# [TASK DESCRIPTION]
From the first line of the material below through the line containing "The width and", print every line exactly as it stands, but no pictures.
== EXTRACTED ENTRIES ==
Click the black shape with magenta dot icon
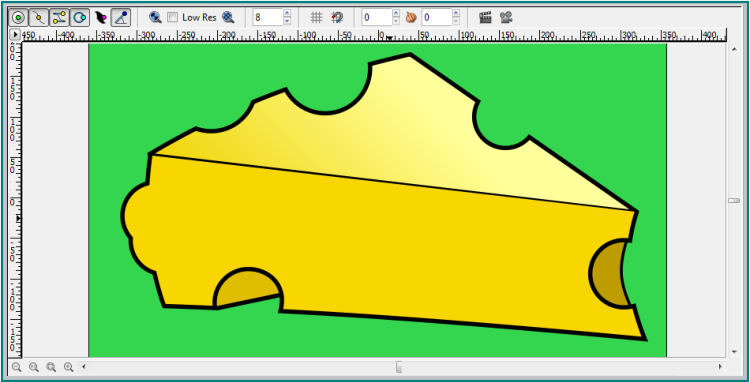Screen dimensions: 750x382 point(100,18)
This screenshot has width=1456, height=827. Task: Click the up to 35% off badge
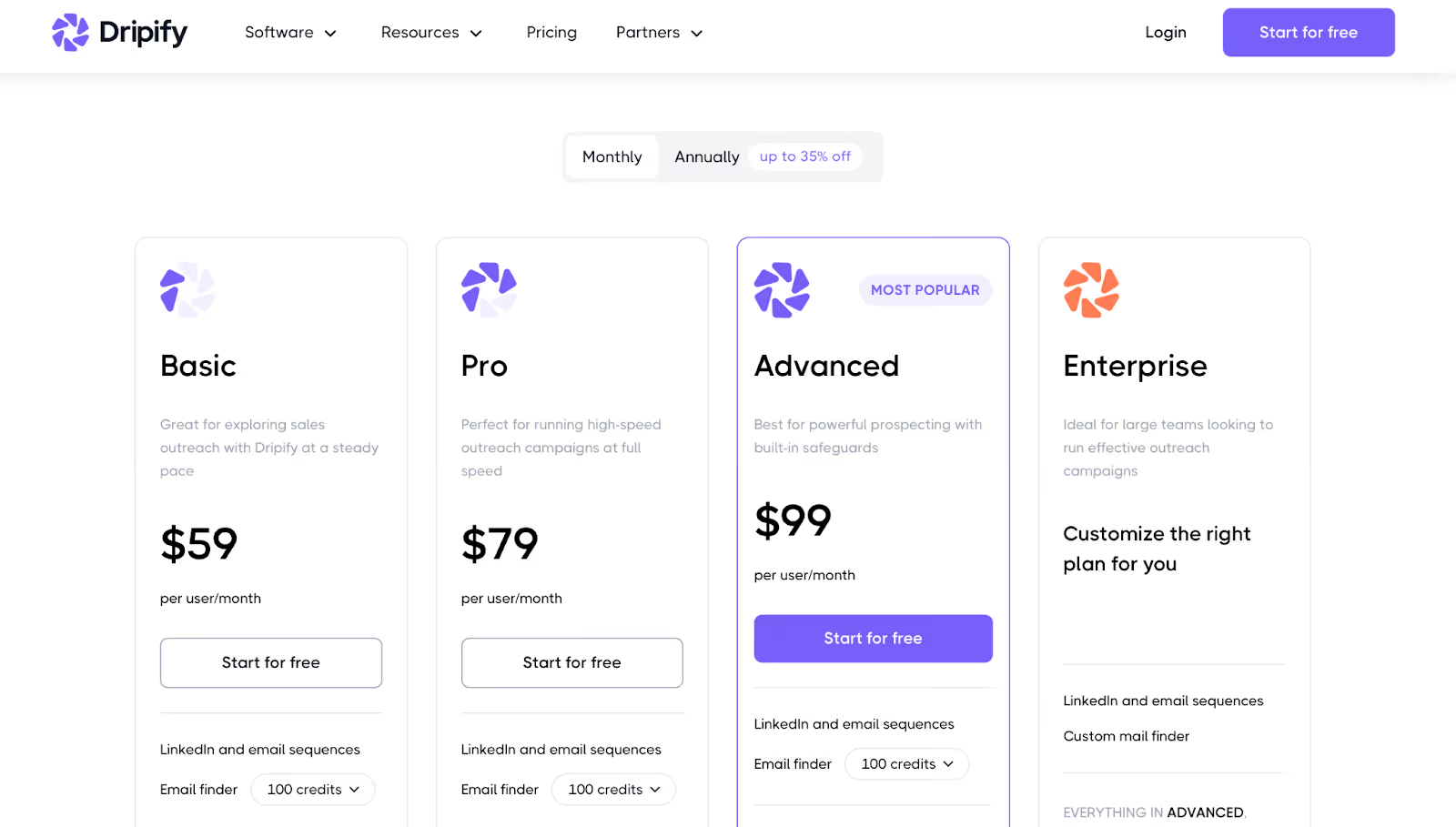pos(804,156)
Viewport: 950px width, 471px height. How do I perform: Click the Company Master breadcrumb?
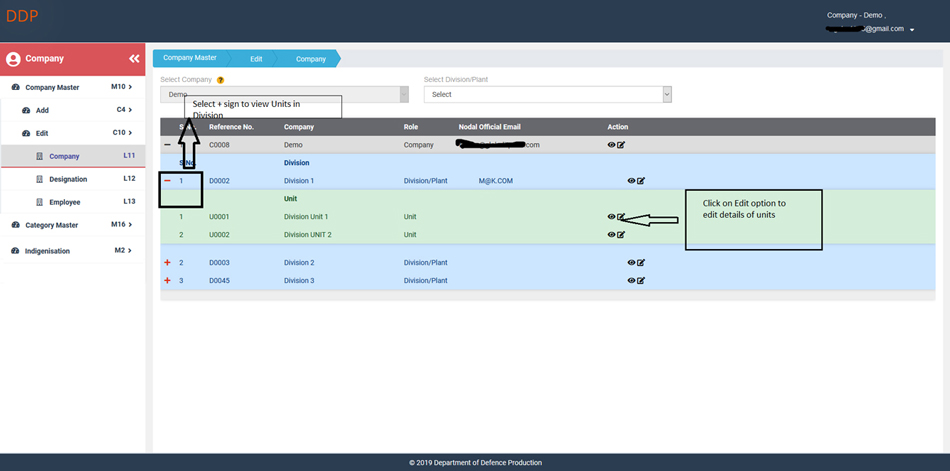(190, 58)
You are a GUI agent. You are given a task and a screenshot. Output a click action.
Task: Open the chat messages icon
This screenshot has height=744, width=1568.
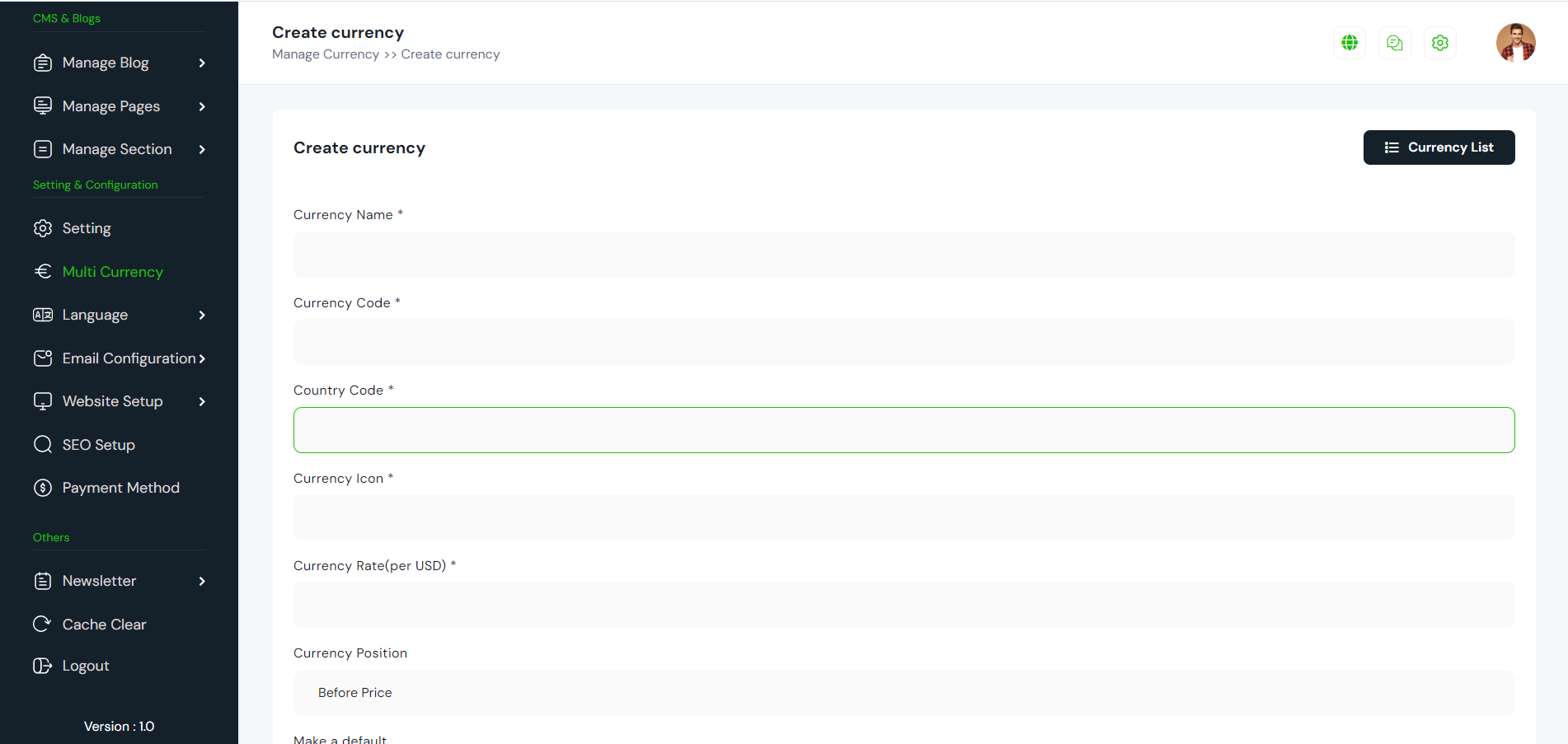[1394, 43]
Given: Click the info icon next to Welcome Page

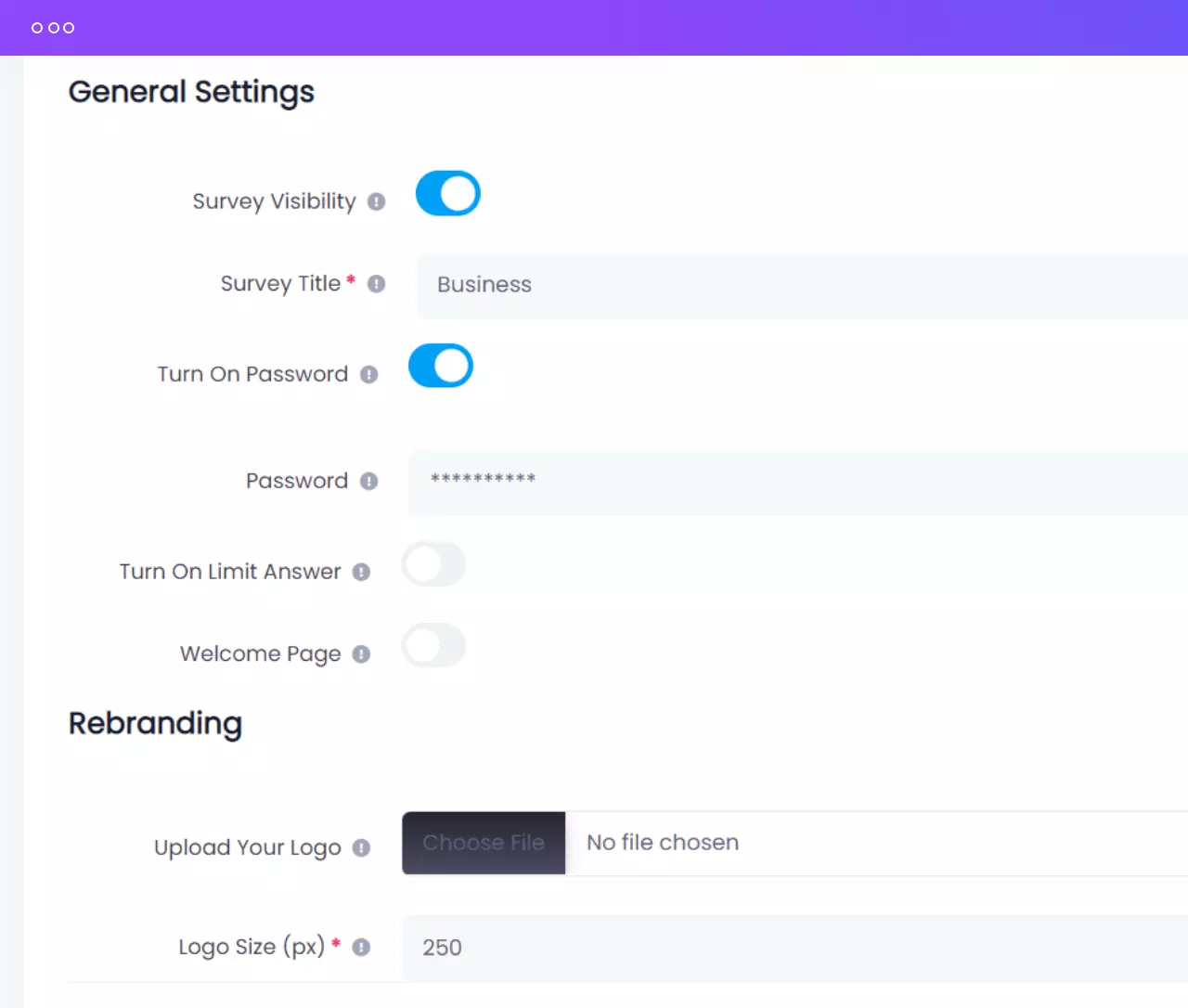Looking at the screenshot, I should tap(361, 654).
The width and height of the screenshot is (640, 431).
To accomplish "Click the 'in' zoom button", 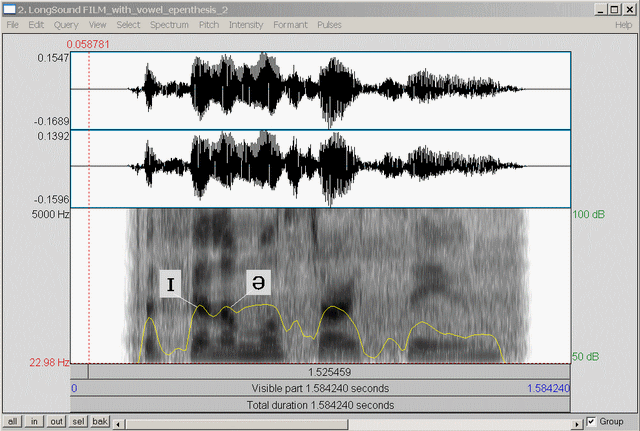I will [x=35, y=421].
===
# [EXPECTED ANSWER]
Click the black shape with magenta dot icon
Screen dimensions: 750x382 point(100,18)
This screenshot has width=1456, height=827. Task: Click the up to 35% off badge
pos(804,156)
Viewport: 950px width, 471px height. How do I perform: Click the Company Master breadcrumb?
(190, 58)
You are a GUI agent. You are given a task and a screenshot. Output a click action.
Task: Open the chat messages icon
This screenshot has height=744, width=1568.
[1394, 43]
Given: Click the info icon next to Welcome Page

Looking at the screenshot, I should tap(361, 654).
The width and height of the screenshot is (640, 431).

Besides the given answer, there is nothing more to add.